The Wind That Shakes the Barley

Condemned by certain politicians as "a recruitment film for the IRA" and the subject of furious editorials in the British right-wing press, Ken Loach’s superb 2006 drama set in Cork during the Irish War of Independence and The Civil War untangled a still controversial subject with unflinching authenticity. The accents were never going to be an issue as Loach, as his custom, used locals and non-actors for many of the parts and the lead role went to proud Cork men Cillian Murphy. Loach’s portrayed the atrocities on both sides and parsed the complicated politics of the era as near reportage. The Wind That Shakes the Barley also became the most popular independent Irish film ever released in Ireland, earning €377,000 in its opening weekend and €2.7 million by August 2006.

Parnell

CS Parnell

Charles Stewart Parnell fought for Irish land rights and Home Rule in an extraordinary political career that marked him out as one of the most brilliant figures of the late 19th century and earned him the nickname the "Uncrowned King of Ireland". Tragically, his career and life ended in 1891 after his affair with the married Katharine "Kitty" O’Shea was exposed and he was swept away in a tsunami of political opportunism and moral condemnation (as the placards read at his funeral, "killed by priests"). However, in this mind-boggling and little seen 1937 biopic, Clark Gable played the Irish parliamentarian in a parallel Parnellite universe that was, as IMDB charitably puts it, "Moderately accurate historically". Myrna Loy, perhaps wishing to escape being type cast as a vamp, played Kitty but not even those two fine performers could save Parnell from a critical mauling.
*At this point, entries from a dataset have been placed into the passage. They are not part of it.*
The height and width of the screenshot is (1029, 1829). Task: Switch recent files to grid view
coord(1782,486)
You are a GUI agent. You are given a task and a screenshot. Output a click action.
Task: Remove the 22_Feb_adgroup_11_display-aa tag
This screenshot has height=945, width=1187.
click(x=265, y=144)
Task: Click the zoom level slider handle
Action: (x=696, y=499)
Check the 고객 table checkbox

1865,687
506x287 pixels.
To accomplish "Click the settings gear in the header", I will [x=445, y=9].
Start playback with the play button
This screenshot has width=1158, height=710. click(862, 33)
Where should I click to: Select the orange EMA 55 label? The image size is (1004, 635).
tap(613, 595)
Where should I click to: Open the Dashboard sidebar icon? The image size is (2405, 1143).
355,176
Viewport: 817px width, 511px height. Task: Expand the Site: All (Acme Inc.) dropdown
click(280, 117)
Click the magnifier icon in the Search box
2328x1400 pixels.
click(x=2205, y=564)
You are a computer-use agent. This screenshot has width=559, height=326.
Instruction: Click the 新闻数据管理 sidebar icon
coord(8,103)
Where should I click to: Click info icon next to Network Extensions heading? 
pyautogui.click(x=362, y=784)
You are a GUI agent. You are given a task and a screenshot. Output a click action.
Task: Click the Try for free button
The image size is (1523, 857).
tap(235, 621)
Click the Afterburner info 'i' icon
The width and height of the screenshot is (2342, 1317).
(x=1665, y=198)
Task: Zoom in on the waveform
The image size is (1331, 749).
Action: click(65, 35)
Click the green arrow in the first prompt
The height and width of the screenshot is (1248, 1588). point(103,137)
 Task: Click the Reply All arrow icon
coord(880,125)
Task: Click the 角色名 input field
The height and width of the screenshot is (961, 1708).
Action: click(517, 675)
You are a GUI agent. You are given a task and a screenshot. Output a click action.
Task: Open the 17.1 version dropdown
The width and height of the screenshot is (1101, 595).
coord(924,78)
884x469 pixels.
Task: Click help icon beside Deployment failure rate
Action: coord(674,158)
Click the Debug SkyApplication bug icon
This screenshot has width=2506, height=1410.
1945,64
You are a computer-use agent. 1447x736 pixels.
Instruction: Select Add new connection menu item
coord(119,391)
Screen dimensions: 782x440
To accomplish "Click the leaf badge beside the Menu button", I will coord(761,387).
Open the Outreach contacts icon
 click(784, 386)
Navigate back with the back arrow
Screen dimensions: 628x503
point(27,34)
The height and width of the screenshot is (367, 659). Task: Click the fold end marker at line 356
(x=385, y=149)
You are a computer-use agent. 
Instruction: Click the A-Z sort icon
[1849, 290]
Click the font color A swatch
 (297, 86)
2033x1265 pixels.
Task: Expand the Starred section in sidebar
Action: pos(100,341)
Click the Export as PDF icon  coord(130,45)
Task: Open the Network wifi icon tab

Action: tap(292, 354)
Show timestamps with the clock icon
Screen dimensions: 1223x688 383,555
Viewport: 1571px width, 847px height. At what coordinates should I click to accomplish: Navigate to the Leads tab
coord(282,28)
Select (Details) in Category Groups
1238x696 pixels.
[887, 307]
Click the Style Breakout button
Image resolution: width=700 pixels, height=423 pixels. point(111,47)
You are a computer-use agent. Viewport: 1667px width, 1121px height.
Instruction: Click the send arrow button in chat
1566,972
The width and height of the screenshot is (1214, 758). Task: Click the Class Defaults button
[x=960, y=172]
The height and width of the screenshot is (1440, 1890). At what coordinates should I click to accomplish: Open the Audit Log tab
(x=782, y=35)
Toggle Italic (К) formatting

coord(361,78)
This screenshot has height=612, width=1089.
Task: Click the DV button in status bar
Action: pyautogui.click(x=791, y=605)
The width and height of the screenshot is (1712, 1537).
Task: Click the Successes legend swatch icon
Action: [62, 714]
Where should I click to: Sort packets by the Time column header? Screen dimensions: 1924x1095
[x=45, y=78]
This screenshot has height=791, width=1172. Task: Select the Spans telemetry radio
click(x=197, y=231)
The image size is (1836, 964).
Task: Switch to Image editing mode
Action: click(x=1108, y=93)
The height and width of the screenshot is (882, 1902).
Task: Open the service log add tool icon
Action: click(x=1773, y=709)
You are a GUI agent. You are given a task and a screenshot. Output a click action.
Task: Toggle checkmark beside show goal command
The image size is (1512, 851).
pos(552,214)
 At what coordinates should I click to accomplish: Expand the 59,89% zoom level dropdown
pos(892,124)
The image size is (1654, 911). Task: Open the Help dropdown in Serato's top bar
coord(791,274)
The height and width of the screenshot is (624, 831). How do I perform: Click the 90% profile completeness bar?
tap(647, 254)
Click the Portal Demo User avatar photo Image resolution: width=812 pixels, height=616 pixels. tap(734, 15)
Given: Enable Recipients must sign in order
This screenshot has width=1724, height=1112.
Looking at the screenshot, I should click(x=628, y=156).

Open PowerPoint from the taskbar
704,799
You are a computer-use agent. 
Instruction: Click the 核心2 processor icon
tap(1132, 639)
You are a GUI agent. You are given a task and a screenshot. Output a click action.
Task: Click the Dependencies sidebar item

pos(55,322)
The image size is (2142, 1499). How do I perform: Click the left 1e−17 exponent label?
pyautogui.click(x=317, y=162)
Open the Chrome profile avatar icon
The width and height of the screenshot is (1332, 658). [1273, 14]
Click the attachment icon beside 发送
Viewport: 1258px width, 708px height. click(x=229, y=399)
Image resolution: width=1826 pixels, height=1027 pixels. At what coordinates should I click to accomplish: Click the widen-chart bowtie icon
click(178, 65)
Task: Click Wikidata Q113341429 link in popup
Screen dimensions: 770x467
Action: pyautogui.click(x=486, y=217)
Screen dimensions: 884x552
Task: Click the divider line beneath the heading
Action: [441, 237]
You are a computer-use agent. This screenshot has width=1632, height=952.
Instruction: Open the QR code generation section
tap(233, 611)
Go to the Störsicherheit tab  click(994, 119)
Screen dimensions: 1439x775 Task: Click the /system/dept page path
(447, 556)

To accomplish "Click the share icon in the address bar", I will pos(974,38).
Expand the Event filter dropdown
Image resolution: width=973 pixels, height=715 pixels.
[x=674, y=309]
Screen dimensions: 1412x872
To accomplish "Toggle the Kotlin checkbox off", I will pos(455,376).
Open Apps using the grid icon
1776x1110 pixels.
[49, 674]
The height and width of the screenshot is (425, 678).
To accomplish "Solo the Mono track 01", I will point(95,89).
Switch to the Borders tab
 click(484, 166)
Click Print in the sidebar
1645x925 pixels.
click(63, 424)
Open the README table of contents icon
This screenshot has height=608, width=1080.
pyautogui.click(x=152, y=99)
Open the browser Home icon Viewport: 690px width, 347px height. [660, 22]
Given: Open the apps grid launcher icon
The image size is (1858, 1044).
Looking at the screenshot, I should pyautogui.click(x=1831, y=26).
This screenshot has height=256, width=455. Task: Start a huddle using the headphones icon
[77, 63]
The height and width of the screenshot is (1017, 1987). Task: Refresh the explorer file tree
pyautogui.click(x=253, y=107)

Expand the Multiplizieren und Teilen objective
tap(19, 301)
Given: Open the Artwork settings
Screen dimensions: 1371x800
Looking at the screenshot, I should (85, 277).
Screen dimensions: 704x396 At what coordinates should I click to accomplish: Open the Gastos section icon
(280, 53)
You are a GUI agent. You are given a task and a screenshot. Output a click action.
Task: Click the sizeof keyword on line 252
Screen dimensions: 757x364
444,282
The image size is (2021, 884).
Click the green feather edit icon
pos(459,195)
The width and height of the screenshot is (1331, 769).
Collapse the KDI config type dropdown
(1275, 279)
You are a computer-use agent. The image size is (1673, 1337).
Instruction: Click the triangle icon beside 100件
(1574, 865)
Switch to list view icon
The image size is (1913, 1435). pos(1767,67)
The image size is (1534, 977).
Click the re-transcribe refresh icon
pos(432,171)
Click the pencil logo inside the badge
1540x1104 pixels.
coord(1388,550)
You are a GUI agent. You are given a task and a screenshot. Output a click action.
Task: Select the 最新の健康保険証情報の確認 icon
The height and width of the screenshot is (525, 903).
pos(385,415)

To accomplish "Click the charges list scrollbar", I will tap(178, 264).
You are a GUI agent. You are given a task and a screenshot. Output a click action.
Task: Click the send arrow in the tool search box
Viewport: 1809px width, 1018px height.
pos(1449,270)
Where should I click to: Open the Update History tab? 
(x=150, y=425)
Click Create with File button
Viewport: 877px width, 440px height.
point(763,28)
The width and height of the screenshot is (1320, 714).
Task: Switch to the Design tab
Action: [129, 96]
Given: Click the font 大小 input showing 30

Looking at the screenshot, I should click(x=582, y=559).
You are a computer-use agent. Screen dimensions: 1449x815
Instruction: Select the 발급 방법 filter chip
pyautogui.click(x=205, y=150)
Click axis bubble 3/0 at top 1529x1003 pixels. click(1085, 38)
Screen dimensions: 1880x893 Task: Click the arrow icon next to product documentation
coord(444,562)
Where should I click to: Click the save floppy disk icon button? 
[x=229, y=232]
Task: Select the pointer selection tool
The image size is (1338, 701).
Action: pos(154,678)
Already hamstrung by the Hays Code, Gable was clearly uncomfortable with the role, refusing to grow a beard or affect a passable Irish accent. It was his least successful film and is generally considered his worst. Parnell and The Englishwoman with Trevor Eve as the charismatic Irish parliamentarian and Francesca Annis as Kitty is a far better bet and is available to watch on YouTube.

Murder, She Wrote

In which indefatigable literary sleuth Jessica Fletcher fetches up in the Emerald Isle for the reading of a will. Naturally, in the same way that it’s near impossible to get life insurance in the picturesque English village of Midsomer, where Jessica goes, murder is sure to follow and someone starts bumping off the heirs. We’d watch Angela Lansbury in anything (but mostly the Manchurian Candidate) and she has the craic as she fusses around Ireland in comfortable shoes, outcharming the local rogues and admiring the scenery. This 2003 made for tv film was the last ever outing for Murder, She Hoped, and we can only imagine that Jess bought a cottage in Kerry and kept churning out those modern-day Agatha Christie knockoffs.

Family Guy

Always the dark flipside of The Simpsons, Family Guy goes in feet and fists first when it comes to cracking wise about Ireland. Sure, isn’t idiot patriarch Peter Griffin of Irish descent himself? Memorable moments include a visit to the Museum of Irish Heritage in Rhode Island where Peter discovers that Ireland was a much more advanced civilisation prior to the invention of whiskey and a visit to the old sod where Peter searches for his biological father.